While previous studies have investigated the effects of compression garments, this is the first known study to compare the effect of wearing a compression garment versus a similar non-compression garment on subsequent repeated sprint and endurance performance. The results confirm the beneficial effect of wearing compression garment during recovery and suggest that wearing those garments may be an effective method of recovery for rugby players. Although the study was performed on rugby players, there is enough evidence to support the claims that compression garments could benefit recovery for a variety of athletes.”

Now let’s look at rashguards in Jiu-Jitsu and determining the difference between a rashguard and a compression shirt.

There are several reasons why you can advocate the use of a rash guard under the gi.

  • Muscle Compression may prevent injury. There have been several studies on how wearing a rash guard after rolling can speed up injury recovery due to the compression of the muscles. Just as there are compression braces that reduce injuries of the knees and ankles, rash guards may also reduce the occurrence of minor acute injuries.
  • Reduce the spread of bacteria. In the gi, it is common practice to open the gi in order to destabilize your opponent, setup for gi chokes, or to use as leverage for a pass. Additionally, during intense rolling, the gi will naturally open, exposing your opponent’s chest. This exposes as much as 40% more skin surface area and increases the change of bacteria exchange exponentially.
  • Wick away moisture for better grips. I find myself resetting my gi and tieing my belt every 10 minutes of rolling (or every other round). The more I roll, the more sweat accumulates, increasing the chances of me transferring that sweat to my hands in between rounds. Next thing I know, I try to take advantage of my opponent placing their palm on the ground, and as soon as I grab their wrist for the Kimura, they slip right out. Sure being sweaty can work to our benefit but we touch our bodies just as much as our opponent’s. Wearing a rash guard, will help to alleviate some of that sweat transfer.
  • Prevents mat burn. This is one of the original purposes of wearing a rash guard. When rolling no-gi, skin contact on your typical BJJ mat can cause friction scars. For people like myself, who has had several surgeries, the likely hood of mat burn is pretty high. Though the gi provides a barrier between the mat and your skin, it can worsen friction from rolling. The weave patterns on gi’s are designed to be strong and allow for griping, but it also creates a lot of friction. This is especially true for elbow passes or any other movements that require you to plant part of your arm on the mat. Wearing a rash guard can divert some of that friction to the rash guard, or even displace it all together, as it’s surface is a lot smoother than your skin.

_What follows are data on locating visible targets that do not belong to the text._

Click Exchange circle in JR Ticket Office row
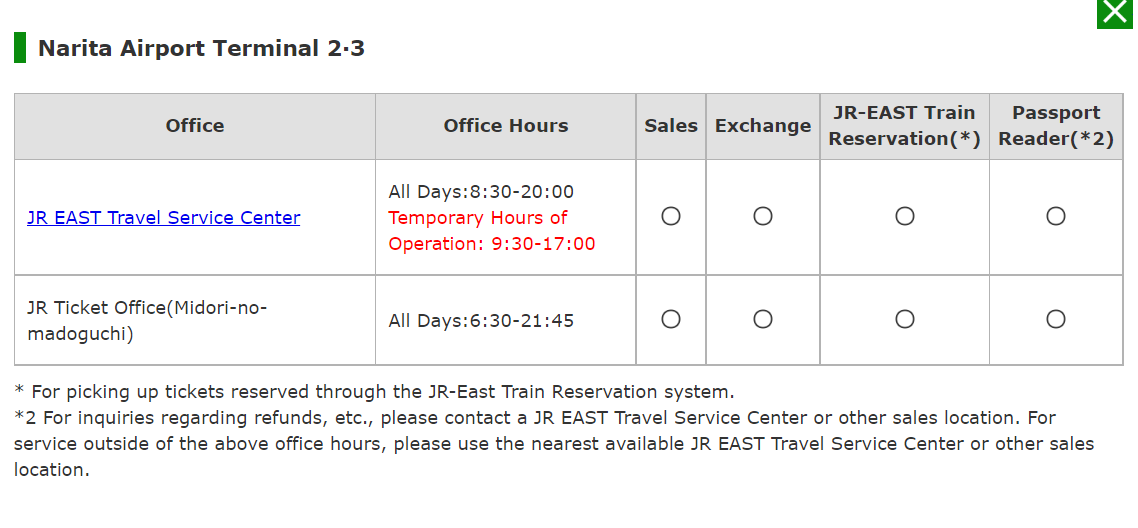This screenshot has width=1138, height=528. (x=763, y=319)
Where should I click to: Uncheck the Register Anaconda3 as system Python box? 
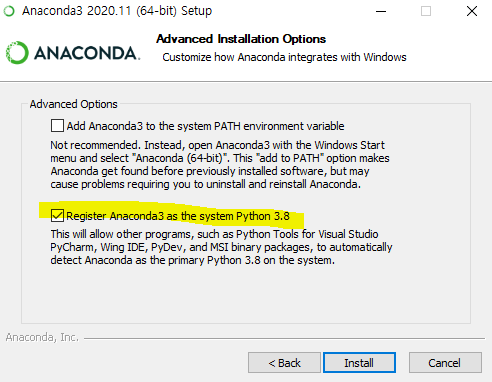[x=57, y=216]
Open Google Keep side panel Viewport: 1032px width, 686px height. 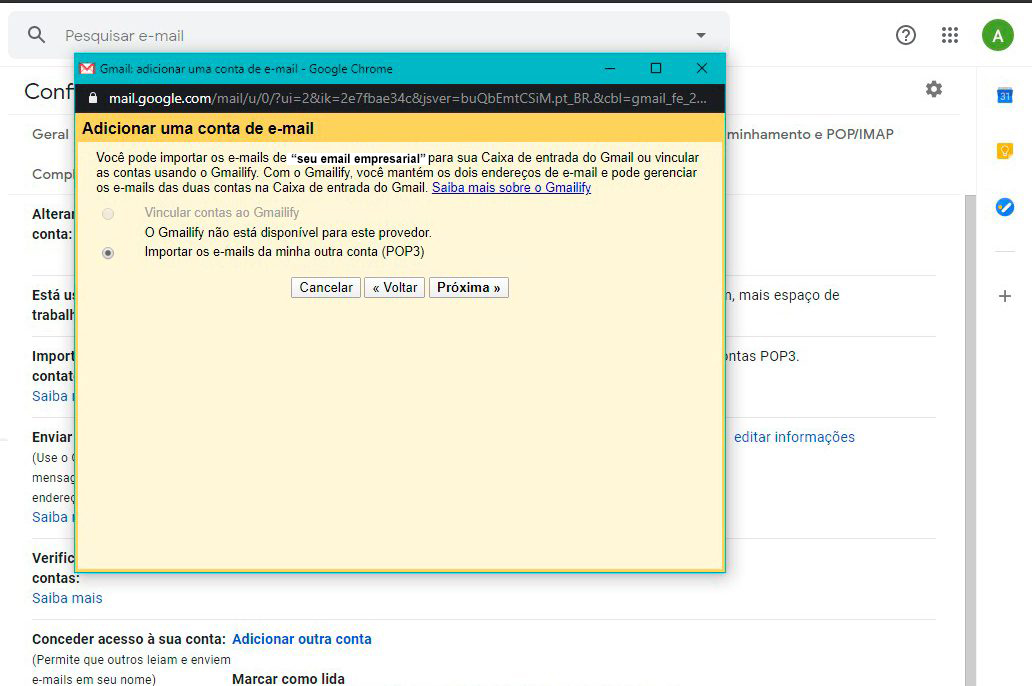tap(1005, 151)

Difference between a rashguard and a Compression shirt?

With that said, rash guards and compression shirts are not the same. In fact, all rash guards are not created equal. Typical compression shirts are made of 4 panels and are not designed for constant contact. As a result, the movements are restricted, and the shirt is more likely to ride up over your abdominal while rolling. Good rash guards are made from a minimum of 6 panels. The stitching is very durable and is built to resist sleeve pulls and stretching.

Unfortunately, IBJJF and Naga do not allow a rash guard under the gi for competitions.